Facial recognition, and biometrics in general, function well as a verification method. For example, when creating a new bank account, consumers realize that they will need to verify their identity, and biometrics is an adequate means to do so.
However, counting on facial recognition for authentication or authorization purposes later in the online user journey may not be acceptable for several reasons.
1. Inherent biases
One well-publicized problem with using facial as an authentication or authorization mechanism is that it can exclude segments of the population. The widely publicized problem with Uber’s use of facial recognition to allow drivers to access the app had far-reaching unintended repercussions due to racial or religious bias and technological elitism.
2. Friction
Physical biometrics might potentially jeopardize customer experience. In some circumstances, friction is necessary. For example, customers may find it reassuring to be asked to reconfirm their identification before authorizing the transfer of a significant sum of money.
But if a facial ID is required every time a user buys something from an online merchant, they’ll most likely switch to another brand where it’s easier and faster to complete a purchase.
3. Security
Facial biometrics have security restrictions as well. Using a single photo as authentication can lead to fraudsters falsely claiming that their biometrics systems are broken to avoid the authentication procedure. Fraudsters are also aggressively researching methods to trick facial recognition technology.
4. Lack of privacy
While the concept of facial recognition as a unique identifier to authenticate with is recognized, consumers don’t understand that it is intrusive and invades people’s privacy. A user’s face is their personally Identifiable Information (PII), so permission is required to collect, store and process this in many countries. Because of this, many people may choose not to authenticate themselves using this form of ID because they want to know what is happening to their data.
5. Single point of failure
Finally, employing facial recognition as an authenticator requires asking a closed question. For example, “Is this the user’s face?”. It’s a yes or no question, but what happens if the computer or phone doesn’t recognize the user? Often, there is no alternative way for the user to verify and proceed with their user journey (as was the case with Uber), emphasizing the issue of employing facial recognition as a single point of failure.
Unfortunately, when there is a backup plan, it is frequently a retreat to passwords and pins, which are weak and easily compromised – often why security was stepped up to the seemingly more robust form of facial recognition.
So, what’s the answer? While facial recognition has its place, it must be stacked with additional data points to ensure that the authentication process does not have a single point of failure. Behavioral biometrics is one method of doing so.
Behavioral biometrics such as swiping or typing actions are incredibly difficult to imitate and compromise. Consumers’ physical interactions with their gadgets, such as the angle at which they hold their mobile device, their typing cadence, the pressure they apply, and even mouse movements, are analyzed using machine learning technology.
These inputs create a unique model of a customer’s “typical” behavior and provide comparisons for future interactions.

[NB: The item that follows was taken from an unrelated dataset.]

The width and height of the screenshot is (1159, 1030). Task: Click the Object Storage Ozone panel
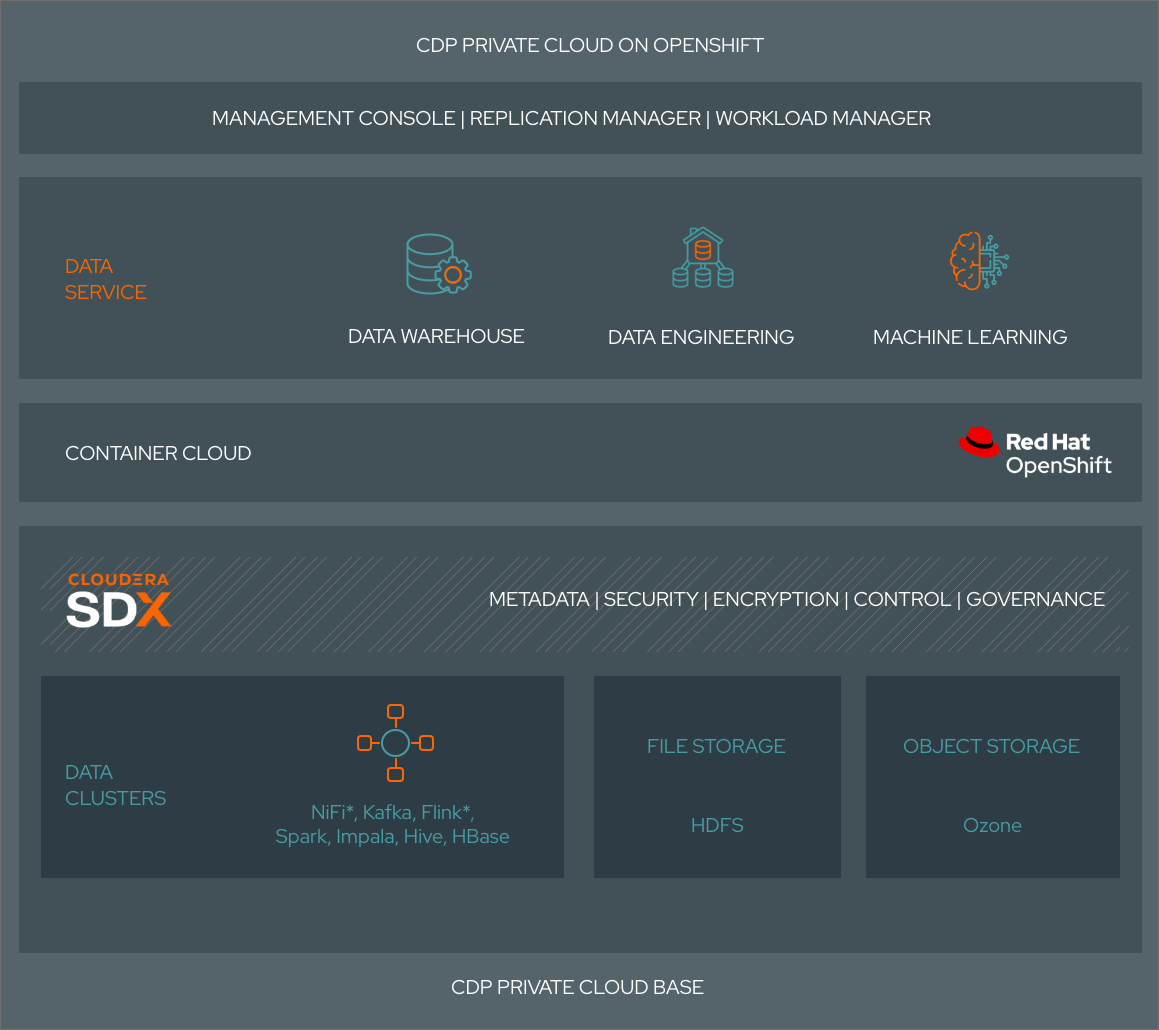(x=991, y=776)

If a customer’s behavior deviates from the expected “average,” each access attempt is flagged as possibly fraudulent and might be escalated, requiring additional authentication or being blocked entirely.
By integrating behavioral biometrics with other intelligence such as device and location data, businesses can ensure there is no single point of failure if something doesn’t look quite right.
Organizations and governments will continue to adopt facial recognition and other static biometric technologies; However, to safely authenticate users without jeopardizing the user experience, organizations should not rely solely on facial recognition as a form of authentication.